Según esa aceitosa teoría política, el nacionalismo firmante de la sedicente Declaración de Barcelona sería el fiel de una balanza en la que se contraponen los muertos y los pistoleros. Poco más o menos que los muertos se merecen lo que les pasa por no dejarse convencer. Perfecto, Beiras, perfecto, puede estar más que orgulloso de tu bravata.

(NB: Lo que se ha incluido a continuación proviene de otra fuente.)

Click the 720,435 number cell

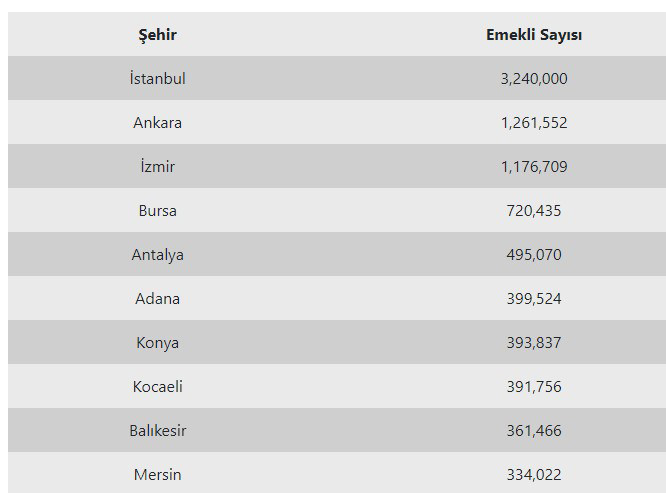tap(534, 210)
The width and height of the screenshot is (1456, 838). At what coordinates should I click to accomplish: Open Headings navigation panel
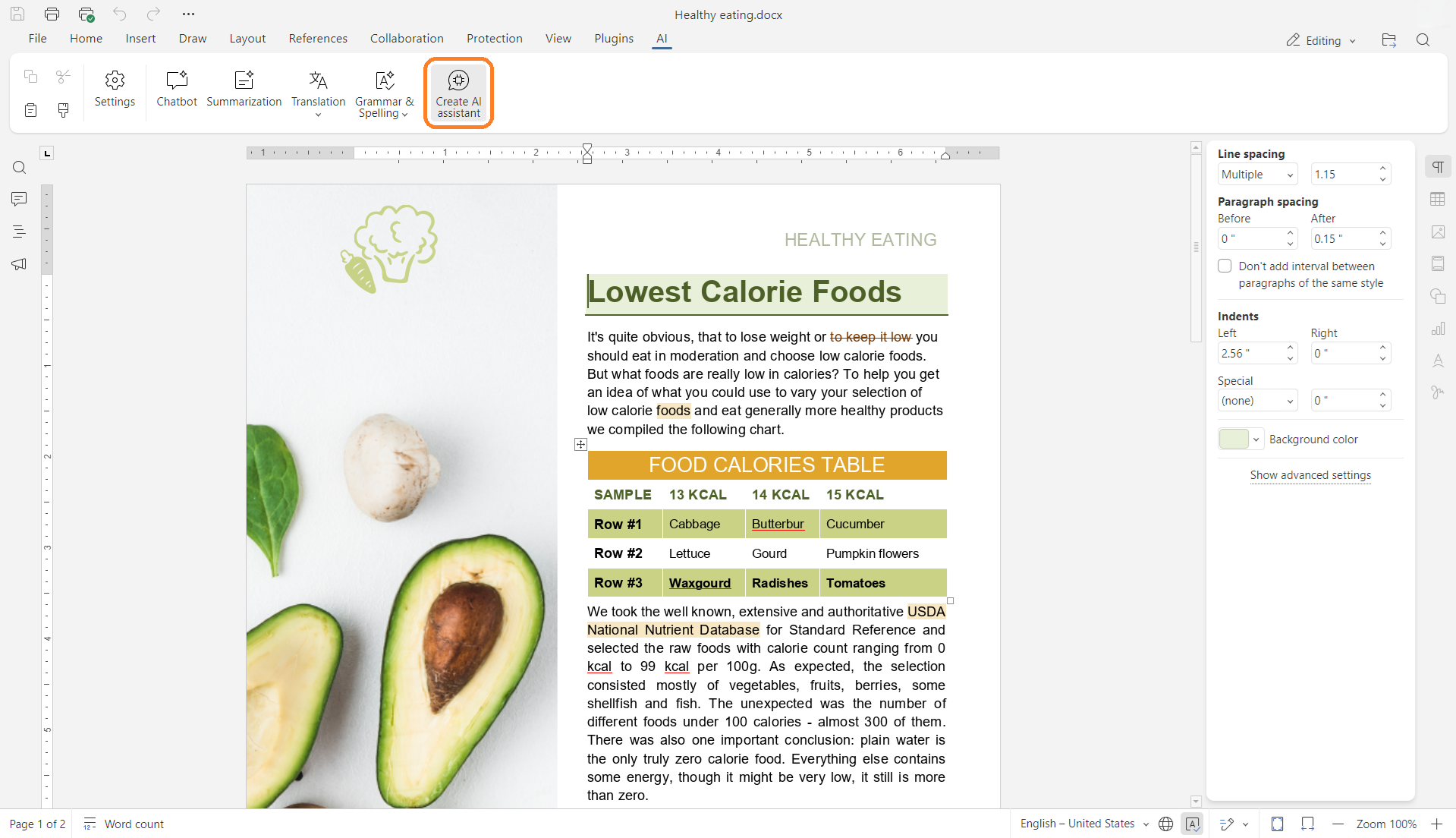[x=19, y=232]
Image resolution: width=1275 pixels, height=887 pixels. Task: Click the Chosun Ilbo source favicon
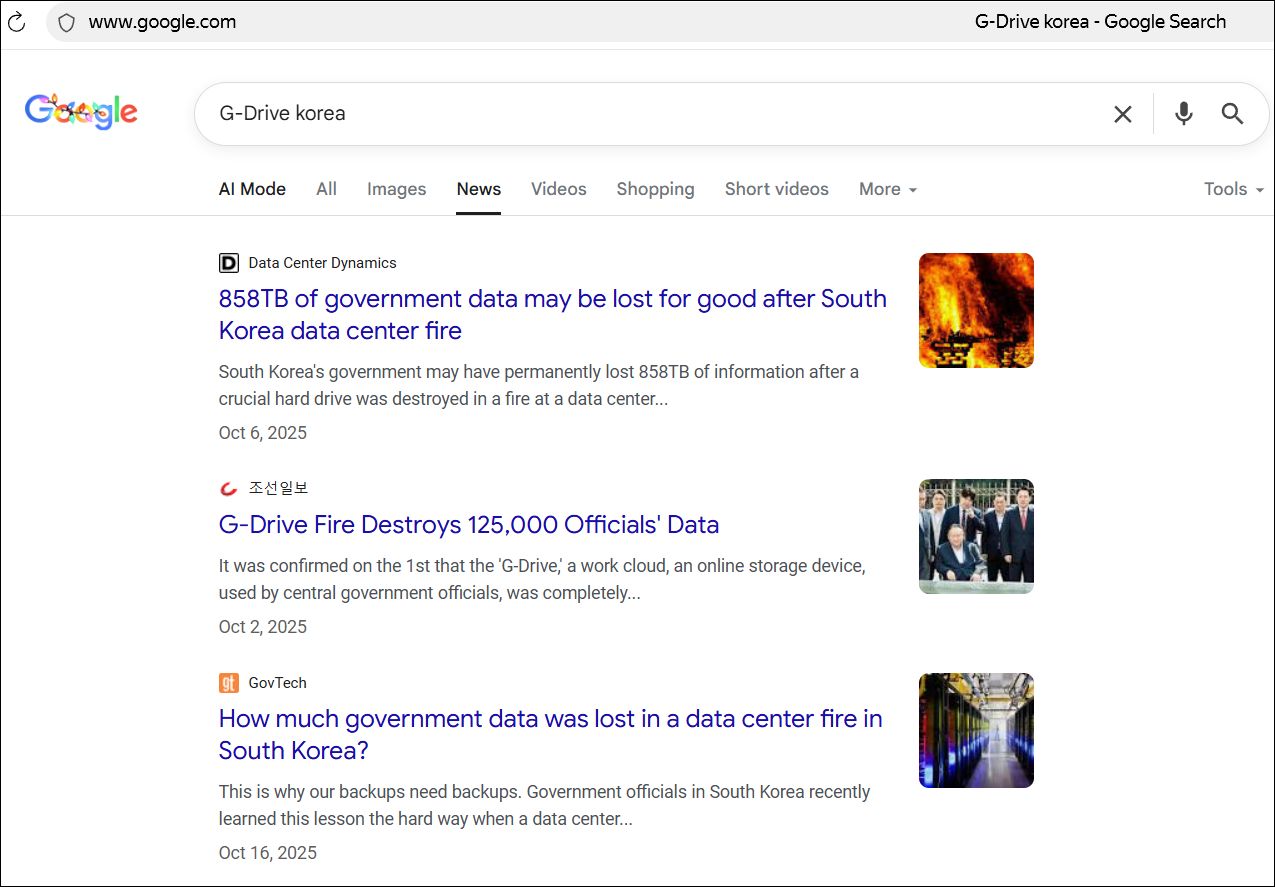(x=229, y=488)
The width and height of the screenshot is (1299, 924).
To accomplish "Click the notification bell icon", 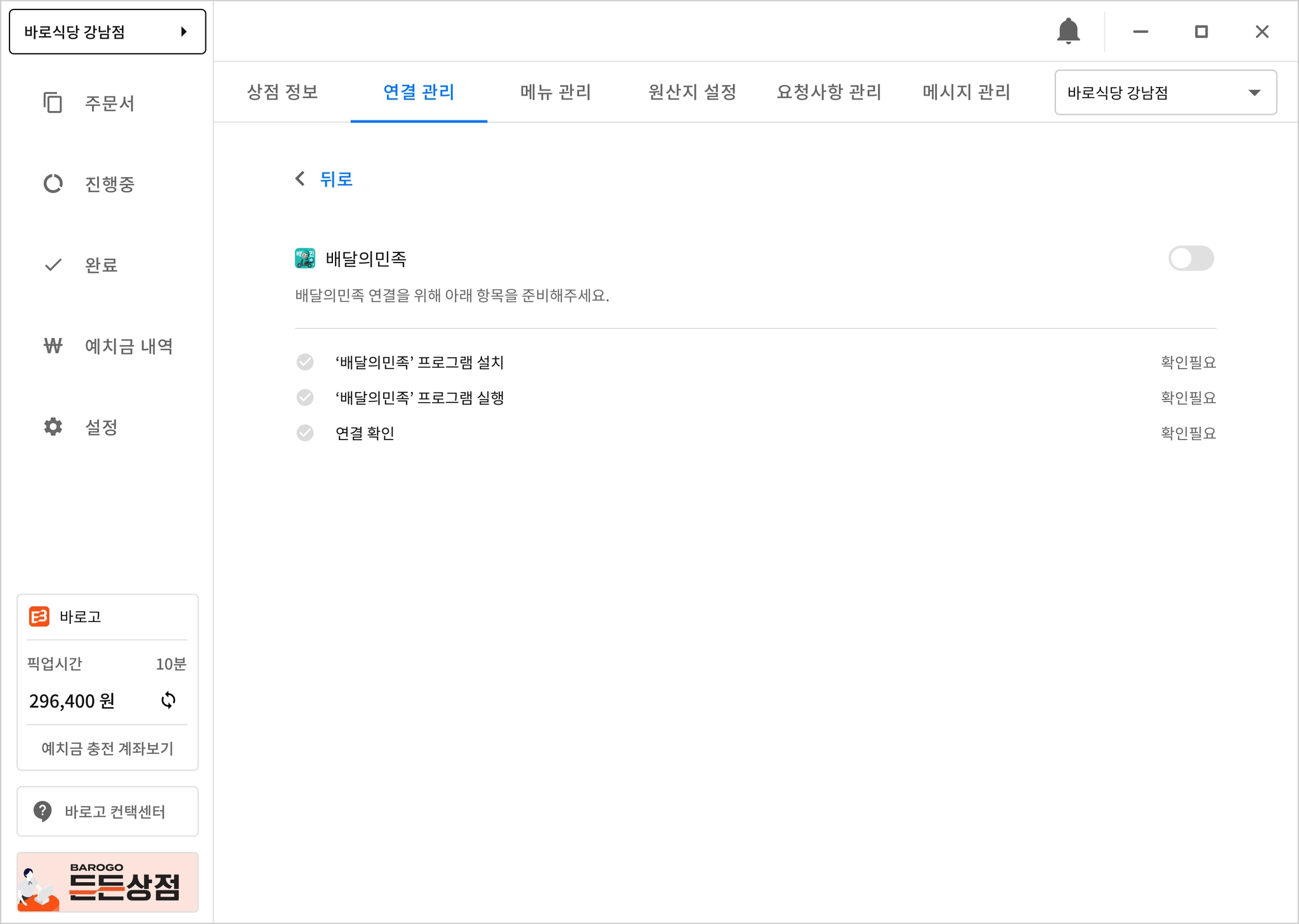I will (x=1068, y=31).
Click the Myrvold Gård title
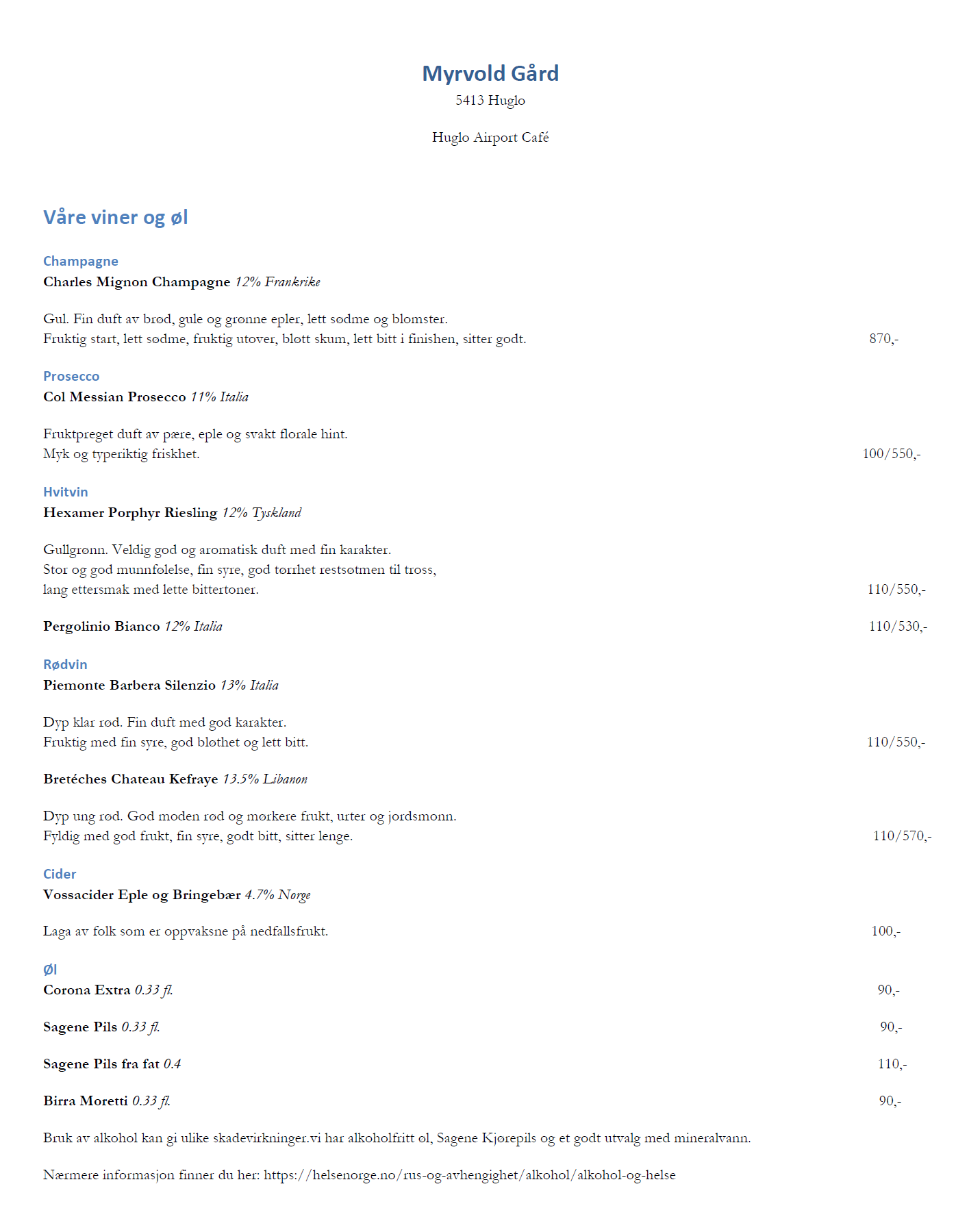Screen dimensions: 969x1232 click(x=490, y=73)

El nacionalismo gallego ha demostrado, en su relativa corta existencia, unas dotes extraordinarias para situarse fuera de la realidad, fuera del mundo, fuera de la razón. En su camino hacia el éxito ha sido ayudado por la pandilla de inútiles que dirigen el PSOE de Galicia (ahí ya tienes un trabajito, Zapatero), que, a excepción de Paco Vázquez, ha dado suficientes muestras de ser una carrera de relevos hacia el desastre más absoluto. El Bloque de Beiras ha inspirado las estupideces políticas de mayor calado de estos últimos tiempos y ha impregnado la vida gallega de la tensión habitual que suelen dejar en el ambiente todos los intolerantes del mundo. Un ejemplo: cuando la casa Seat decidió bautizar a uno de sus modelos con el nombre de Arosa, la llamada Mesa por la Normativización» (sic) amenazó con levantar Galicia en armas si la empresa automovilística no corregía el desmán y bautizaba al modelo como «Aurosa». Pues aunque ustedes no se lo crean, Seat transigió en parte ante la «fatwa» de  esos chulos de piscina y utilizó las dos acepciones en función de qué concesionario vendiera el automóvil. Si era gallego, Arousa; si era el resto. Arosa. Eso, sí, la presentación del modelo se realizó… en Tenerife. Cosas del nacionalismo llamado democrático.

En una palabra: Beiras nos quiere «normativizar». Nos quita Santiago y, de poder, nos quita España. Y, si pude, nos riñe; que una de las características más acentuadas de estos declarantes es el mal humor, el permanente enfado al puro estilo de Javichu Arzallus. La permanente afrenta exige un permanente rictus de contrariedad, un continuo desagrado.

Al final, no obstante, canta la gallina y uno se da cuenta de que, por ejemplo, Beiras, no pasa de ser un simple merluzo.